Even if you opt for professional guidance, you need to let your consultant know who you are at home. One road to self-discovery is the treasure hunt: Find your most valued possessions, and pay attention to the story they tell. A chic lady friend of mine identified her grandmother’s slipper chair as her most favorite possession, and she used it as the centerpiece of a 19th-Century neo-boudoir. (During the design process, she began to imagine herself as a character in a Balzac novel, and her husband became similarly inspired.)

Letting your architecture speak for itself is another sound approach, especially if your home already has elements of high drama, like gorgeous ceilings, ancient alcoves or free-floating stairways.
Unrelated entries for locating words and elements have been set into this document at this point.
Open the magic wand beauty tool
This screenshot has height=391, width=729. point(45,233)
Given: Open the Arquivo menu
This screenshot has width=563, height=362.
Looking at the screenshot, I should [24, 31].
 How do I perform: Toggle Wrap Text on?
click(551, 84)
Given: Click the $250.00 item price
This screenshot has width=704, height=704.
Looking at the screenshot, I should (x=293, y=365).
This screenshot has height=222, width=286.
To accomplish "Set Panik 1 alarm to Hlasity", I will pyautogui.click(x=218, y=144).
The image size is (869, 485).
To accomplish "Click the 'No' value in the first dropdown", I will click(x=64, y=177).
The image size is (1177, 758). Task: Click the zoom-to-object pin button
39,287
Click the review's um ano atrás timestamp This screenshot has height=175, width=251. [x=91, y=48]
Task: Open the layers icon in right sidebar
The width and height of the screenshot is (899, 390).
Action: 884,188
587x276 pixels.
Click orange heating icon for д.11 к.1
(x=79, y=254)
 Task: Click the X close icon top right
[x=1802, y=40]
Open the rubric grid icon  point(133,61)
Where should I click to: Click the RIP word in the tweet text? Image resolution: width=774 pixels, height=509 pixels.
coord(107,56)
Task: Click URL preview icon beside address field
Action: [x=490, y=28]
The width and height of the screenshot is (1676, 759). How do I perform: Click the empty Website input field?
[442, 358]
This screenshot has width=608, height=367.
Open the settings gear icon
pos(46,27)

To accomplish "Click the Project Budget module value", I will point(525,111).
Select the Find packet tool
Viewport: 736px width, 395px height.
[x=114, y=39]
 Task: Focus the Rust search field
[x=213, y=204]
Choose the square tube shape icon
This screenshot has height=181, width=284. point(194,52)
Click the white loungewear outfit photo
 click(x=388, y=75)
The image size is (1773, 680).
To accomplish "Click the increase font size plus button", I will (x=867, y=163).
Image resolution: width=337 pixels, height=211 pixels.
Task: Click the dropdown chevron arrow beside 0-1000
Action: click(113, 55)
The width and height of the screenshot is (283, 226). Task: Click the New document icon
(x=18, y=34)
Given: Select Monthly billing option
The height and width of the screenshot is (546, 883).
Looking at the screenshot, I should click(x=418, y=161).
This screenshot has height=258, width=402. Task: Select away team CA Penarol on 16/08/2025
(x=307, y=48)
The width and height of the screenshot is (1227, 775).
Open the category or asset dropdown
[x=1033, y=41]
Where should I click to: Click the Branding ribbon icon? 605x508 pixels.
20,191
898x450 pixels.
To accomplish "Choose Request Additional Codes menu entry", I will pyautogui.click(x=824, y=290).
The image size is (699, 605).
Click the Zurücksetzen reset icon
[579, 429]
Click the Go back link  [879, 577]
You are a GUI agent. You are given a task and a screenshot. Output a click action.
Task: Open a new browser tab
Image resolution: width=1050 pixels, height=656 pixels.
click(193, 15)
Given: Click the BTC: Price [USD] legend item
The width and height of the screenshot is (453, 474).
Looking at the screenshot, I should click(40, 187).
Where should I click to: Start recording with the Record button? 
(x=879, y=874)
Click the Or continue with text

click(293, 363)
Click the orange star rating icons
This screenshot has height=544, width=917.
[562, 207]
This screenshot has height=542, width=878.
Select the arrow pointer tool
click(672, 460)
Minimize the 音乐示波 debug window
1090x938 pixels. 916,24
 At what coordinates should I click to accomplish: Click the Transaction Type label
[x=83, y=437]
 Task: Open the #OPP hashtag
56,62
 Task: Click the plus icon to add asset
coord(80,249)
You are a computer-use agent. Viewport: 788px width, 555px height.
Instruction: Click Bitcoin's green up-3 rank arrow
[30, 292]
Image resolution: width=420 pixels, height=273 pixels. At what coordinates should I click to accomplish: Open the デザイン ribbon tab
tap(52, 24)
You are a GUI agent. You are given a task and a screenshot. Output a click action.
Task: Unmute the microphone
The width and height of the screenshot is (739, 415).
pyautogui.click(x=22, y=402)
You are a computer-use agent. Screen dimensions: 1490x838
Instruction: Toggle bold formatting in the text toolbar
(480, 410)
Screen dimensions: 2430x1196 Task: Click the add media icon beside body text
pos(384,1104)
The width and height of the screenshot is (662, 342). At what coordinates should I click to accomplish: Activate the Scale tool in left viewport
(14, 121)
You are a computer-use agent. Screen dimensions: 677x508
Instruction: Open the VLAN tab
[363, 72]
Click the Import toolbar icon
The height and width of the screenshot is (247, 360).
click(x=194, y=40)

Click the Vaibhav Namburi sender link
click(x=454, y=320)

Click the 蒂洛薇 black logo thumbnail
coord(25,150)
One of my students insisted that a carved wooden door in his historic house “awakened his unconscious memory” ⎯ so he opened the door to his garden, and built a walled room outside for meditation. Here he found the peace he badly needed.

Smell that cedar chest

Those interested in cooking or lovemaking or music might prefer to enter the realm of physical senses. Should this be you, check out your home with your eyes, ears, nose, mouth and hands. That’s right— enter each room in your home and feel the suede sofa, smell the cedar chest, and sit down and just listen, and breathe until you can realize the mood of the place. With luck, you’ll connect with each room’s unique ambience, e.g., warm and welcoming, or stoic and invigorating, or morbid and frightening. You may not like what you find out. But on the other hand, you’ll have a good idea of what possessions to keep and what to reject. Good editing is essential to fine design.

One last option, based strictly on the pleasure principal: Concentrate on your favorite activity. Don’t be shy! Just take time to visualize yourself engaged in doing what you like best (even if it’s drinking beer or embroidering). Then envision a special space devoted to this practice. Imagine you have all the time and talent and money you need in order to design walls, floors, furnishings, light and color. These imaginings alone will generate new and wondrous thoughts.

Of course there are a myriad of ways to discover your stylistic preferences. As long as you don’t get bogged down by other people’s design ideas, and you concentrate on what excites and delights you, your success is guaranteed.